Трубка цвета не поменяла.

— Черт! — воскликнул майор.

— Не чертыхайся! — прикрикнул Иван.

— Блин, неужели я бутылки перепутал?

Иванов сам начал дуть в трубку.

Трубка цвета не поменяла.

— Черт! — снова сказал майор.

— Изыди! — не то шутя, не то серьезно скомандовал священник.

Майор, не спеша, пошел к будке, унося бесцветную трубку. Возвратившись, он как-то отрешенно сел за руль и потихоньку тронул с места.

— Что трапилось? — спросил Иваненко. — Ты ведешь себя неадекватно. Тебя так поразило, что безалкогольное пиво действительно оказалось безалкогольным? «Оболонь» — фирма честная. Фляк говорил…

— Надоел ты со своим Фляком! — резко прервал милиционер.

— Ва-аня! — голосом, каким мама предупреждает ребенка, что поставит в угол, произнес священник.

— Извини! — Иван расслабился. — Дело в том, что хотелось мне тебя сегодня наказать. Каюсь, отче! Завидую я тебе. Есть у тебя своя философия. Легко тебе с ней… Короче, достал ты меня, извини, своими нравственными принципами. Поэтому… Когда ты послал меня к себе домой за деньгами для бабушки…

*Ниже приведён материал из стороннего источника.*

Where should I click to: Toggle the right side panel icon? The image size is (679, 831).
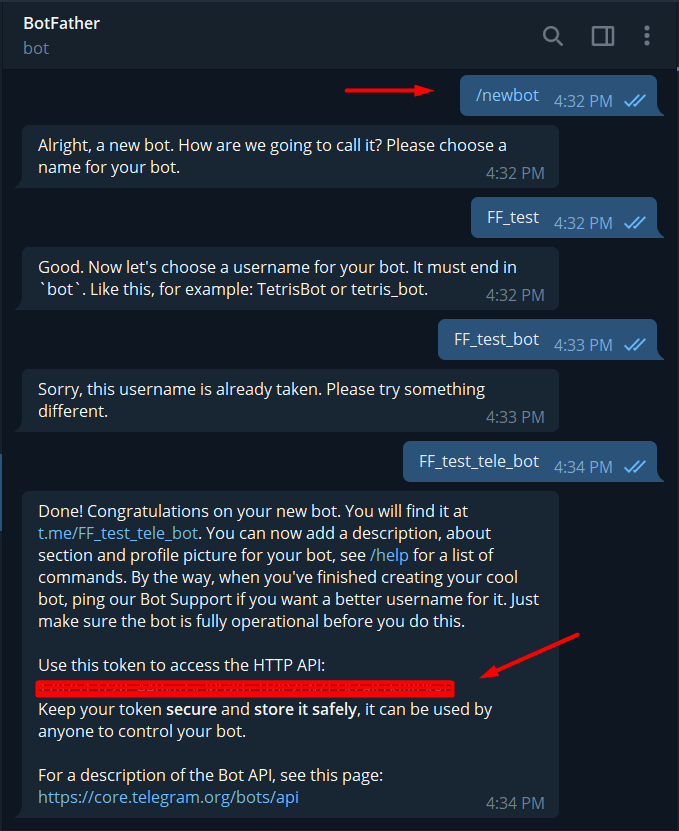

Иван умолк. Наверное, решал, продолжать или скрыть какую-то свою страшную тайну.

— Когда ты послал меня к себе домой за деньгами для бабушки, — все-таки продолжил он, — я по дороге заехал в магазин и купил бутылку «Оболонь-Премиум». Дома я выпил твое безалкогольное, а в пустую бутылку налил свой «Премиум». Там пять процентов спирта. Аккуратно закупорил. Когда мы приехали, я налил его тебе под видом безалкогольного, чтобы потом доказать приоритет физических законов. Трубка должна была показать, что в твоей крови есть молекулы спирта. Ничего не понимаю. Трубка исправная была.

— Откуда знаешь?

— Проверил! Дал там одному сержанту дыхнуть. Да он только в руки ее взял, она уже посинела. Как таких в ГАИ держат?

Потом было семь минут молчания. Затем Иванов вздохнул и сказал:

— Извини за эксперименты! Я еще немножко остался физиком.

— Физик-радиофизик… — Иван был слегка ошарашен проделкой старого друга.

— А ты фантастические рассказы еще пишешь? — неожиданно спросил Иванов.

— Так… Раз в пятилетку. И то только по мотивам христианства. А что?

— Вот тебе как раз идея для рассказика. Чем не по теме? Столкновение Веры и безверия. Что скажешь? Или пиво, не подчиняющееся законам физики. Или пиво вне закона. Красиво? Пиши! Гонорар на троих: на тебя, меня и Фляка.